Retype everything from the line containing "Find the location" down to the line containing "y-tick-label: 0.06 is", keeping both of those lines, and leave out the pictures.

→ RECORDS TO PROCESS:
───
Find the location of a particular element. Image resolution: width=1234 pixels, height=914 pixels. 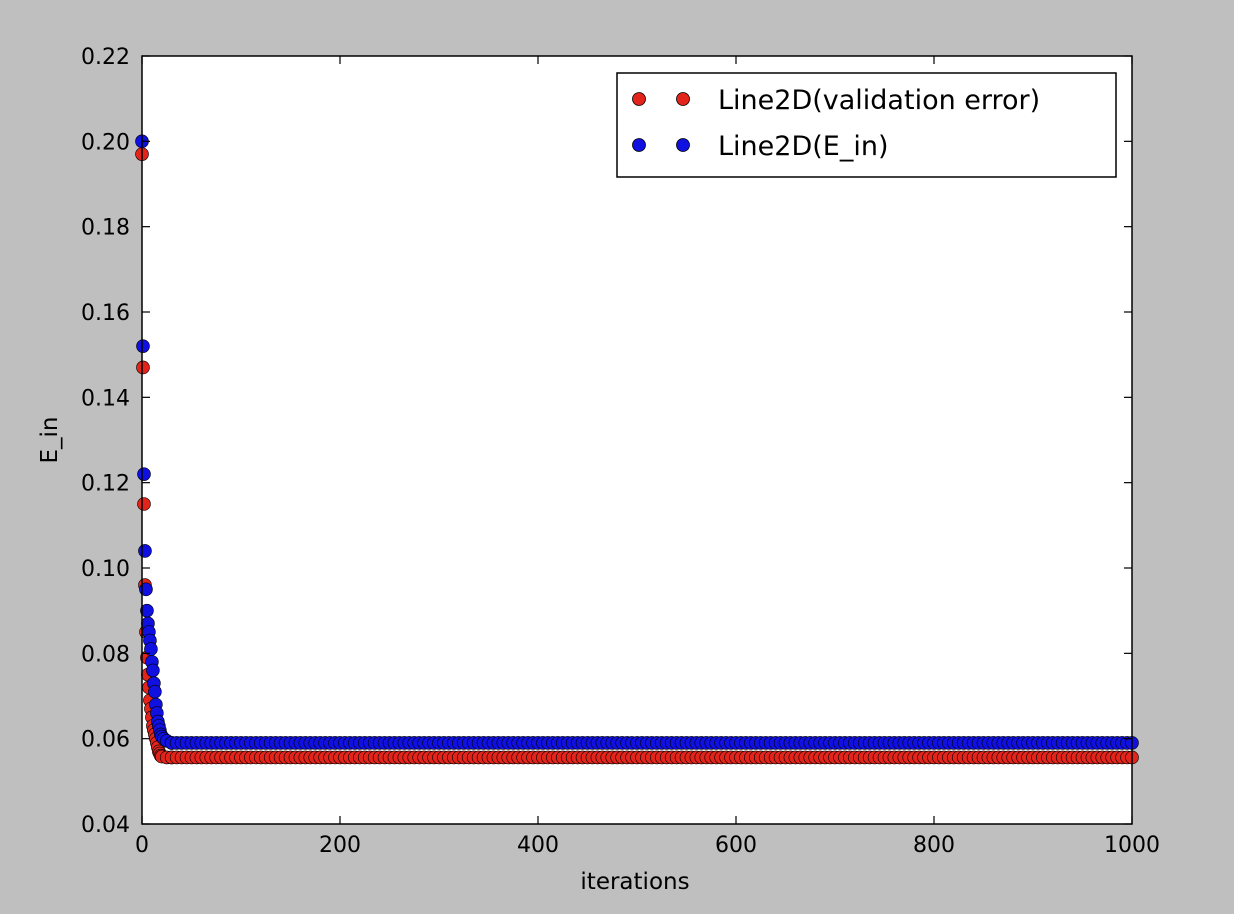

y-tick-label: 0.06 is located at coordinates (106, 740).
───
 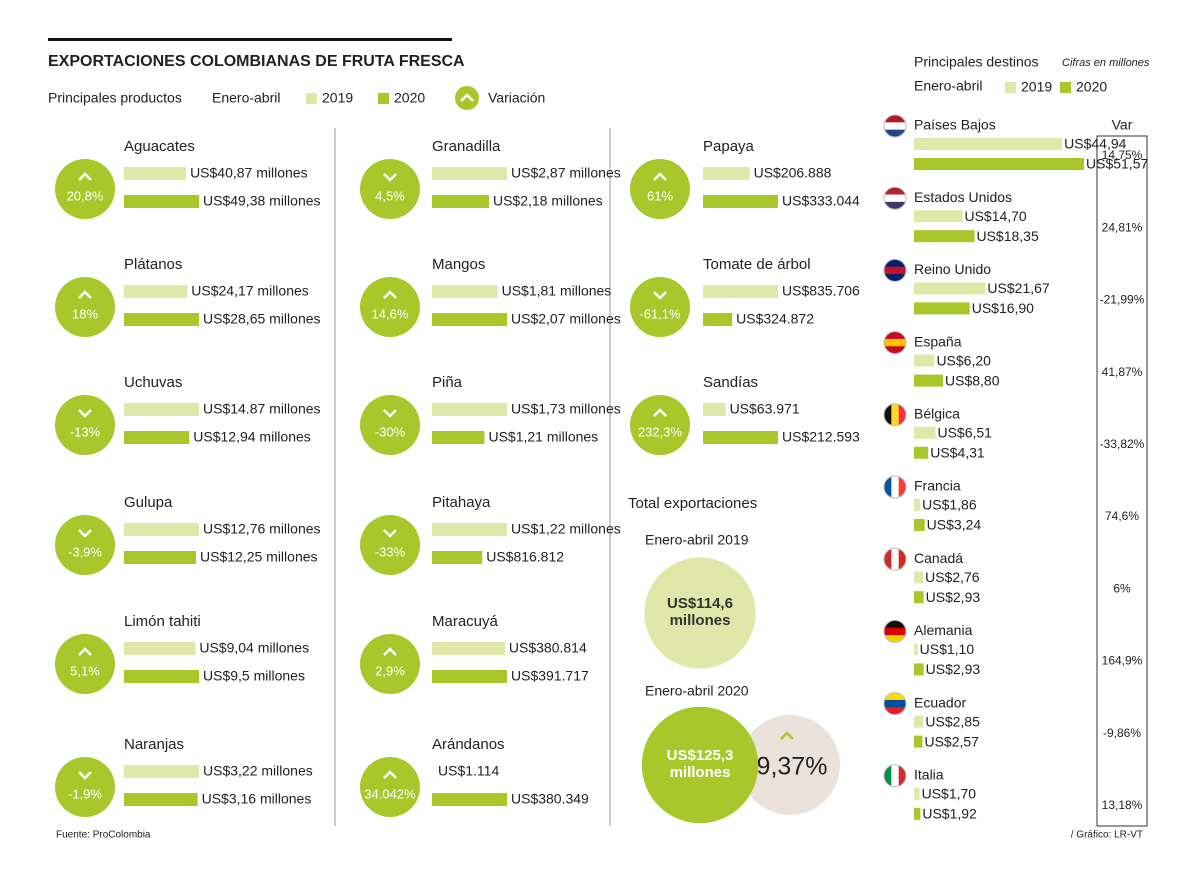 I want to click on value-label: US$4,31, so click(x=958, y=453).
───
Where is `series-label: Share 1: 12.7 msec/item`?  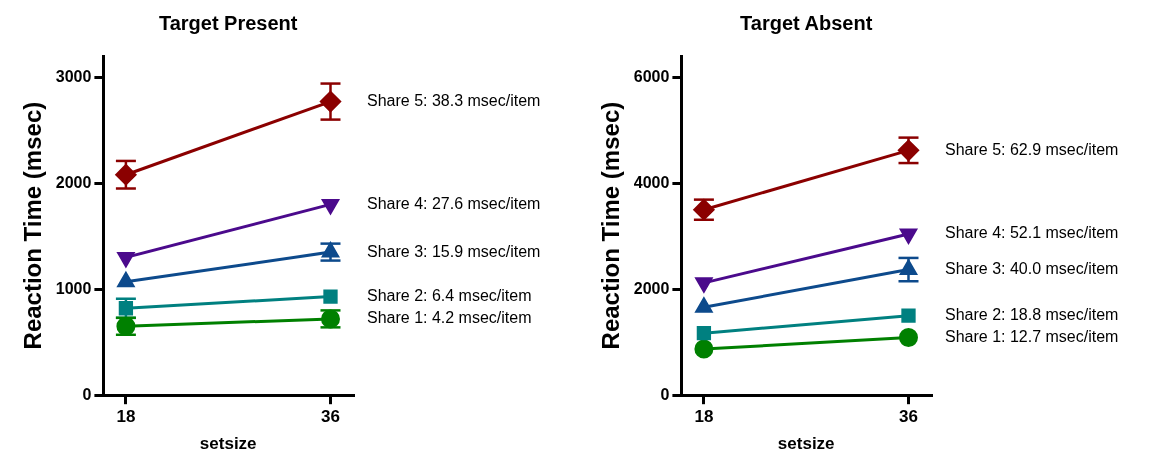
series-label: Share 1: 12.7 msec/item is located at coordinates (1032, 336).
───
→ RESPONSE TO THE TASK:
Find the location of a particular element. Image resolution: width=1234 pixels, height=914 pixels. 

y-tick-label: 0.06 is located at coordinates (106, 740).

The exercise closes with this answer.